**Exercise brief:**
Extract the complete data exactly as given.

Records below:

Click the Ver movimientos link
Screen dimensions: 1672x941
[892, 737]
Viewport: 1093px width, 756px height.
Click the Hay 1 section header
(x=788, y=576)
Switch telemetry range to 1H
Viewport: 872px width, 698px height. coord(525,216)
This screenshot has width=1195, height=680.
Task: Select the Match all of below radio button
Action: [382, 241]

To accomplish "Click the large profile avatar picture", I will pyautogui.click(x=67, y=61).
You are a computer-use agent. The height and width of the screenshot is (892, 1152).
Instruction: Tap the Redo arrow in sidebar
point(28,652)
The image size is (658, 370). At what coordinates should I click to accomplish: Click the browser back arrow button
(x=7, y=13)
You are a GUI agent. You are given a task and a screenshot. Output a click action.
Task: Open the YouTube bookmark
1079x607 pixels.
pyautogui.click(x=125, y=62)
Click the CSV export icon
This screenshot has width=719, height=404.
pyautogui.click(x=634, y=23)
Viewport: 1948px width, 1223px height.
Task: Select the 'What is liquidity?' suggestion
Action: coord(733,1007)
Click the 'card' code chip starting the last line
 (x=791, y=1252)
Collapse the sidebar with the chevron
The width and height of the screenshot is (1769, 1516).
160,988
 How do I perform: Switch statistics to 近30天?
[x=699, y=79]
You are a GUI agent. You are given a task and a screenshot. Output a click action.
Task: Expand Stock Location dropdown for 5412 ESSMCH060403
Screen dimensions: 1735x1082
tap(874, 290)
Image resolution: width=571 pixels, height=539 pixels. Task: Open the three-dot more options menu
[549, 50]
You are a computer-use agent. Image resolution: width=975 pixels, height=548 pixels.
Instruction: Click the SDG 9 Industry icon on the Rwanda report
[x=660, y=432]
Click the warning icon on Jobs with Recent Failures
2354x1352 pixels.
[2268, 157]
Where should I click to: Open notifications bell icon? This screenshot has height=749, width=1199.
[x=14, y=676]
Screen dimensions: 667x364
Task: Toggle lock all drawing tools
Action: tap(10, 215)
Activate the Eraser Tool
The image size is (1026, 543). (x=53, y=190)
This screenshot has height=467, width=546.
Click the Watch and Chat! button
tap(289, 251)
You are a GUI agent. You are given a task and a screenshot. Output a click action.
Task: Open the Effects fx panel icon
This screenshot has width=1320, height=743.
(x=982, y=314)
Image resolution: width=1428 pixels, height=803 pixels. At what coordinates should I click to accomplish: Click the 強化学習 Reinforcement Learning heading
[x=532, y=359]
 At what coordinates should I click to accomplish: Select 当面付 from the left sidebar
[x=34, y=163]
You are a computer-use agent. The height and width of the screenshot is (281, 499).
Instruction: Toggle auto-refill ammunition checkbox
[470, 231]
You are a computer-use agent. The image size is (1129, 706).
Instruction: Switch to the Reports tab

End of Records.

**Output for this exercise:**
Click the Ver movimientos link
Screen dimensions: 1672x941
[892, 737]
Viewport: 1093px width, 756px height.
Click the Hay 1 section header
(x=788, y=576)
Switch telemetry range to 1H
Viewport: 872px width, 698px height. coord(525,216)
This screenshot has width=1195, height=680.
Task: Select the Match all of below radio button
Action: [382, 241]

To accomplish "Click the large profile avatar picture", I will pyautogui.click(x=67, y=61).
You are a computer-use agent. The height and width of the screenshot is (892, 1152).
Instruction: Tap the Redo arrow in sidebar
point(28,652)
The image size is (658, 370). At what coordinates should I click to accomplish: Click the browser back arrow button
(x=7, y=13)
You are a GUI agent. You are given a task and a screenshot. Output a click action.
Task: Open the YouTube bookmark
1079x607 pixels.
pyautogui.click(x=125, y=62)
Click the CSV export icon
This screenshot has width=719, height=404.
pyautogui.click(x=634, y=23)
Viewport: 1948px width, 1223px height.
Task: Select the 'What is liquidity?' suggestion
Action: coord(733,1007)
Click the 'card' code chip starting the last line
 (x=791, y=1252)
Collapse the sidebar with the chevron
The width and height of the screenshot is (1769, 1516).
160,988
 How do I perform: Switch statistics to 近30天?
[x=699, y=79]
You are a GUI agent. You are given a task and a screenshot. Output a click action.
Task: Expand Stock Location dropdown for 5412 ESSMCH060403
Screen dimensions: 1735x1082
tap(874, 290)
Image resolution: width=571 pixels, height=539 pixels. Task: Open the three-dot more options menu
[549, 50]
You are a computer-use agent. Image resolution: width=975 pixels, height=548 pixels.
Instruction: Click the SDG 9 Industry icon on the Rwanda report
[x=660, y=432]
Click the warning icon on Jobs with Recent Failures
2354x1352 pixels.
[2268, 157]
Where should I click to: Open notifications bell icon? This screenshot has height=749, width=1199.
[x=14, y=676]
Screen dimensions: 667x364
Task: Toggle lock all drawing tools
Action: tap(10, 215)
Activate the Eraser Tool
The image size is (1026, 543). (x=53, y=190)
This screenshot has height=467, width=546.
Click the Watch and Chat! button
tap(289, 251)
You are a GUI agent. You are given a task and a screenshot. Output a click action.
Task: Open the Effects fx panel icon
This screenshot has width=1320, height=743.
(x=982, y=314)
Image resolution: width=1428 pixels, height=803 pixels. At what coordinates should I click to accomplish: Click the 強化学習 Reinforcement Learning heading
[x=532, y=359]
 At what coordinates should I click to accomplish: Select 当面付 from the left sidebar
[x=34, y=163]
You are a computer-use agent. The height and width of the screenshot is (281, 499).
Instruction: Toggle auto-refill ammunition checkbox
[470, 231]
You are a computer-use agent. The image size is (1129, 706).
Instruction: Switch to the Reports tab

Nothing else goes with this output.